Rappelons d’abord que la Collection Focus a pour ambition d’apporter à un large public des synthèses sur des thématiques de sciences humaines et sociales. On n’en attendra donc pas de révélations spectaculaires. La naissance du monde ouvrier en Suisse est un sujet qui a déjà été bien traité, et ce petit livre s’appuie d’ailleurs sur une solide bibliographie. Son double intérêt est que l’auteure fait certes œuvre d’historienne, mais aussi de sociologue. On appréciera le fait qu’elle torde le cou à un certain nombre de mythes bien établis. L’ouvrage offre donc des approches stimulantes.

Laurence Marti avance d’abord la thèse qu’il n’y a pas eu de véritable révolution industrielle en Suisse. En 1880, près d’un actif sur deux travaille encore dans l’agriculture (un sur quatre en Grande-Bretagne). D’autre part, l’industrialisation reste dissociée de l’urbanisation. Le textile et l’horlogerie emploient encore une large partie leur main-d’œuvre à domicile. Enfin les fabriques en Suisse au XIXe siècle sont de taille modeste, à de rares exceptions près, et ne se distinguent que progressivement du petit atelier. On est donc loin des évocations de Zola ou de Dickens dénonçant la misère des mineurs et des ouvriers des grandes usines.  L’auteure consacre aussi des pages intéressantes à l’extrême mobilité professionnelle, tel personnage passant par exemple de la brasserie à la bonneterie, à la comptabilité, à la construction, à une activité agricole, à la fabrication de fromages pour finir par ouvrir un atelier d’horlogerie… Cette mobilité est également géographique, à l’exemple des Tessinois en particulier, que l’activité saisonnière pousse hors de leur canton pour travailler comme maçons, chocolatiers ou vendeurs de marrons. D’autre part, la pluriactivité est génératrice de mythes et d’une forte tendance à l’idéalisation : il en va ainsi des horlogers-paysans à domicile dans l’arc jurassien, qui ont généré une iconographique rousseauiste qui n’est pas sans rappeler celle de la Sainte Famille, comme l’écrit plaisamment l’auteure ! A l’aide d’une série de reproductions photographiques, elle donne un aperçu éclairant sur la représentation artistique du monde ouvrier. Elle met en outre le doigt sur toute une catégorie de travailleurs parfois négligée par l’historiographie : notamment les ouvriers de la construction, les employée-e-s des palaces, que ce soit en cuisine ou à la buanderie, les cheminots, les conducteurs de tramways ou le personnel des compagnies de navigation lacustres.

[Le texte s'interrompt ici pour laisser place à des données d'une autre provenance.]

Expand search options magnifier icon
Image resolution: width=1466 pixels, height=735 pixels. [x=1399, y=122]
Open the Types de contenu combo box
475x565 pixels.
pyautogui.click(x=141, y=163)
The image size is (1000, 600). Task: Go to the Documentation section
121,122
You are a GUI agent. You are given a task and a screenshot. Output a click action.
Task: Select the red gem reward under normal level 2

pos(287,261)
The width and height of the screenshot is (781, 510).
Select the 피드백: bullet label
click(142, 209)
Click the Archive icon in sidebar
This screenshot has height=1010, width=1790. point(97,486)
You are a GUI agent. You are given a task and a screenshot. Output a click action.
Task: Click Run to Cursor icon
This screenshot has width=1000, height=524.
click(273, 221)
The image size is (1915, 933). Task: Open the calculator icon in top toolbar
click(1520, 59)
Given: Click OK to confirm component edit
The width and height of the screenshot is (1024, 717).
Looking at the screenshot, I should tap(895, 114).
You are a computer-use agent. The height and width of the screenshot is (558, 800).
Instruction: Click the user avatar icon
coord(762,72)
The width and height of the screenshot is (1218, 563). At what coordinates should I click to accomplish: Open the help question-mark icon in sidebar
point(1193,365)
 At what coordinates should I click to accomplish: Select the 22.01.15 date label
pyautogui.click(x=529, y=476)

Si Laurence Marti ne nie absolument pas la pénibilité du travail ouvrier, due à la longue durée de l’activité journalière, à l’effort physique requis et à un environnement souvent malsain et générateur de risques (par exemple enfants des fabriques d’allumettes manipulant le phosphore), elle relève que cette pénibilité ne diffère guère, au XIXe siècle, de celle du travail paysan, trop souvent décrit de manière irénique.

C’est dans son avant-dernière partie, consacrée à l’émergence d’une sociabilité et d’une culture ouvrières, que l’ouvrage se révèle sans doute le moins porteur d’un regard nouveau et donc original. Il propose cependant une synthèse correcte sur les rares loisirs, sur les lieux de rencontre et sur les différentes formes de résistance ouvrière (destruction des machines, création de sociétés de secours mutuel, fondation de la société du Grütli, grèves).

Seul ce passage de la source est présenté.